Was Ronald Reagan a Good President?

As an added resource for considering the Reagan Revolution, the following “Pro” side from ProCon.org is included.  Note that our presenter, George Nash, is one of those quoted.  The full interchange including the Con side can be found here: (Source)

PRO (yes)

Margaret Thatcher 1925 – 2013

Margaret Thatcher 1925 – 2013

Margaret Thatcher, MA, former Prime Minister of Britain, stated in a June 11, 2004 “Eulogy for President Reagan” on www.margaretthatcher.org:

“We have lost a great president, a great American, and a great man, and I have lost a dear friend.

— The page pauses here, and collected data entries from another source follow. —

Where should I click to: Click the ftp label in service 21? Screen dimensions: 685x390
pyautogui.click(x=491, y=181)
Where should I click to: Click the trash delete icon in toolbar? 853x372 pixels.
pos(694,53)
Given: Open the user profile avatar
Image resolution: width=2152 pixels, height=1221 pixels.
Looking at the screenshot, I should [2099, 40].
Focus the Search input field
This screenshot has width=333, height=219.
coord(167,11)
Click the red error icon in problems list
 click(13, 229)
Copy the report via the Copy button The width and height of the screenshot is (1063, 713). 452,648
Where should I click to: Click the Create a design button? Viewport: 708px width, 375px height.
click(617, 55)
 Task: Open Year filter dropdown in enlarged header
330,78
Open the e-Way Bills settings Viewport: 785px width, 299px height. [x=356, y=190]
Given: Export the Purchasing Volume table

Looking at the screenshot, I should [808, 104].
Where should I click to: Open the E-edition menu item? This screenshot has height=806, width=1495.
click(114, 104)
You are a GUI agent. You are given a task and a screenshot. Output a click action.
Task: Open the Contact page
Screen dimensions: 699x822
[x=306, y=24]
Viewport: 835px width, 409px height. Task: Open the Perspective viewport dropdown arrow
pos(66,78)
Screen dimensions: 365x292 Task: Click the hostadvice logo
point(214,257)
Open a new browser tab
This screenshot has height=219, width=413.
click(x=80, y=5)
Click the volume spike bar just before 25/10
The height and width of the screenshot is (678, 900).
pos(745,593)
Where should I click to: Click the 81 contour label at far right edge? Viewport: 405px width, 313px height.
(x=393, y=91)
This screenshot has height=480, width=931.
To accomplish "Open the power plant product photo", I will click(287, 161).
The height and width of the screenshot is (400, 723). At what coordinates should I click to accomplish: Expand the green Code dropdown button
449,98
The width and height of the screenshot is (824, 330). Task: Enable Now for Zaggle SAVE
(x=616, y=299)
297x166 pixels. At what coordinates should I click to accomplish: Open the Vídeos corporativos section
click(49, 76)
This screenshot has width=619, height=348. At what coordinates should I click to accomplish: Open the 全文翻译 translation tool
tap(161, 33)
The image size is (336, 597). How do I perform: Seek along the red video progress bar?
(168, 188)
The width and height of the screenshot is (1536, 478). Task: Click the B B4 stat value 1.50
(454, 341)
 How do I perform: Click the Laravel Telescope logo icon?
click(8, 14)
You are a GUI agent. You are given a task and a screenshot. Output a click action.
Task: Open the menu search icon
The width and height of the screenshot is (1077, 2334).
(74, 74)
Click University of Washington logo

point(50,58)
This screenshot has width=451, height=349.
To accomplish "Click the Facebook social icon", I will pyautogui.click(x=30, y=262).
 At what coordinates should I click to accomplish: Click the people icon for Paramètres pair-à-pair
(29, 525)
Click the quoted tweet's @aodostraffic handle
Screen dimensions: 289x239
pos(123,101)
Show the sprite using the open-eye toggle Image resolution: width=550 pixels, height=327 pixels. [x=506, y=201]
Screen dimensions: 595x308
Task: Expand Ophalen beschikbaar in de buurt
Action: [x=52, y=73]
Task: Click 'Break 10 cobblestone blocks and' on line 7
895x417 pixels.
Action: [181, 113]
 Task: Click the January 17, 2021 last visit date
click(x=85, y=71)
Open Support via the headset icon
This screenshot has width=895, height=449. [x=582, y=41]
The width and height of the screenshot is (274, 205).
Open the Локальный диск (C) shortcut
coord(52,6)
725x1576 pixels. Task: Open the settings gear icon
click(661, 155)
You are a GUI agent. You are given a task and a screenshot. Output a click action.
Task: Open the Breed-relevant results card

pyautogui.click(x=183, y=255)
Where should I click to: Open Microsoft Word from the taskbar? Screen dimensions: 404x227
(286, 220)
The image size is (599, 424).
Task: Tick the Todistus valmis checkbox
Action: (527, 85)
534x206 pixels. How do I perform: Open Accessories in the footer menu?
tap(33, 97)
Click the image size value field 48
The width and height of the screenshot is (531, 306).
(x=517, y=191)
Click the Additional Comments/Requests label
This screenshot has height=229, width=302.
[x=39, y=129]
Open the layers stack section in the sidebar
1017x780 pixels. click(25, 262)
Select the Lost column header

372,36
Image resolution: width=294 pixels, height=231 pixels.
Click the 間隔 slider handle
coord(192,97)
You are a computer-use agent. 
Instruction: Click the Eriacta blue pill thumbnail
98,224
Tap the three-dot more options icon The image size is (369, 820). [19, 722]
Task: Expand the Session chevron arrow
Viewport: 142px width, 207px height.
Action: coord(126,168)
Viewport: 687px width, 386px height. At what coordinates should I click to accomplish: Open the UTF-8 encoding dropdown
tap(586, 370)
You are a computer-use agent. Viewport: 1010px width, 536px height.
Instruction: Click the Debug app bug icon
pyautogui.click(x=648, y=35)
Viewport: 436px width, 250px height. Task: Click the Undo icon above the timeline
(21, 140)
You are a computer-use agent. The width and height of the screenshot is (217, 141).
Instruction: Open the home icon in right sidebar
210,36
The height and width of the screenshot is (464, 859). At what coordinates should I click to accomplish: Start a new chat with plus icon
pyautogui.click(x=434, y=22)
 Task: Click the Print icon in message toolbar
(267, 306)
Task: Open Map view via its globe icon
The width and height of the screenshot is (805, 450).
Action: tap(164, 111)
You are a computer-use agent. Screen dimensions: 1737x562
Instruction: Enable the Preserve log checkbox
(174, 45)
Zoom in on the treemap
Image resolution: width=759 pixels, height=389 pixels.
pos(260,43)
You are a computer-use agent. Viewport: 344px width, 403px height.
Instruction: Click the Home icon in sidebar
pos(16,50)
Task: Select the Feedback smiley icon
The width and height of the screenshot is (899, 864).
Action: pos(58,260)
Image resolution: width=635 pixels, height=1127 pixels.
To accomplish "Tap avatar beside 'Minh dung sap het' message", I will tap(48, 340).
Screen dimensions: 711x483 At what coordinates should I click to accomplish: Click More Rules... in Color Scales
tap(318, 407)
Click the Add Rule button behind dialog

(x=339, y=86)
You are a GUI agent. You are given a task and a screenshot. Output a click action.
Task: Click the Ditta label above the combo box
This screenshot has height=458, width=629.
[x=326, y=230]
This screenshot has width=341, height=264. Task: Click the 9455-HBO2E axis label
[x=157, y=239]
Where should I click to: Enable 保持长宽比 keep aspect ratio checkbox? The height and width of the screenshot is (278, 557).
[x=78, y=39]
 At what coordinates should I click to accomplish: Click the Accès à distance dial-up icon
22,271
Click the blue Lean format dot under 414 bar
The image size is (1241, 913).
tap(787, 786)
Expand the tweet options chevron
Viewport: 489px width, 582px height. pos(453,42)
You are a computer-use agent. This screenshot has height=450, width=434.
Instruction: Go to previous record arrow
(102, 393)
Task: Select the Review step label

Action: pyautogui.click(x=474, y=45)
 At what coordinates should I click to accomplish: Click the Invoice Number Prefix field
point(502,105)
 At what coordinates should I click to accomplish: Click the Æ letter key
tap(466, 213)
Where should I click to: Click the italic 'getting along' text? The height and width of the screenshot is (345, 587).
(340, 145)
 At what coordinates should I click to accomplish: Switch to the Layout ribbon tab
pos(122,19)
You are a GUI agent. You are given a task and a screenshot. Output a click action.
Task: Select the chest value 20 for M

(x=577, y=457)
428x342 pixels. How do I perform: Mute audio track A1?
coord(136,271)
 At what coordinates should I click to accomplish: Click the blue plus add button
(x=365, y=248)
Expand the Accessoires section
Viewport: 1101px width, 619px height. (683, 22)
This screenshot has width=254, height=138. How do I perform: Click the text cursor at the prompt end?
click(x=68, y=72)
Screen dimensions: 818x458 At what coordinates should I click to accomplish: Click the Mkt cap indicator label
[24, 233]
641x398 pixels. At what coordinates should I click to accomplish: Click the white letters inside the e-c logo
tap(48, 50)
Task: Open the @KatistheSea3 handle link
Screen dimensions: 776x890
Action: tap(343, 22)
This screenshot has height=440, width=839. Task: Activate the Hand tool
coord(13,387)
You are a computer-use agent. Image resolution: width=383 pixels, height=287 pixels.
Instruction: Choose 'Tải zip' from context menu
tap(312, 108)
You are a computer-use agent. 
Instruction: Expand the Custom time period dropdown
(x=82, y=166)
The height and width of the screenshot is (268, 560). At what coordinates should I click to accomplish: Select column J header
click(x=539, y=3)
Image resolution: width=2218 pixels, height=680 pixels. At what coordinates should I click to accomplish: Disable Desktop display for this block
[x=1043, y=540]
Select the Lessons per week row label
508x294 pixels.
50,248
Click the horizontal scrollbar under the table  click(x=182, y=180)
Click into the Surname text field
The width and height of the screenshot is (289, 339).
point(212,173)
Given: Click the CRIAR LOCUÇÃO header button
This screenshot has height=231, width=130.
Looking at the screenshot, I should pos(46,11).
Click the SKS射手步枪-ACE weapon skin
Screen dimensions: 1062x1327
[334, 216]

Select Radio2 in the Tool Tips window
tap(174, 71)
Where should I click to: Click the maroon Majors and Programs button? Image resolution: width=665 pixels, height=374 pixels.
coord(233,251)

In his lifetime, Ronald Reagan was such a cheerful and invigorating presence that it was easy to forget what daunting historic tasks he set himself. He sought to mend America’s wounded spirit, to restore the strength of the free world, and to free the slaves of communism… His policies had a freshness and optimism that won converts from every class and every nation, and ultimately, from the very heart of the ‘evil empire.’

He won the Cold War, not only without firing a shot, but also by inviting enemies out of their fortress and turning them into friends.”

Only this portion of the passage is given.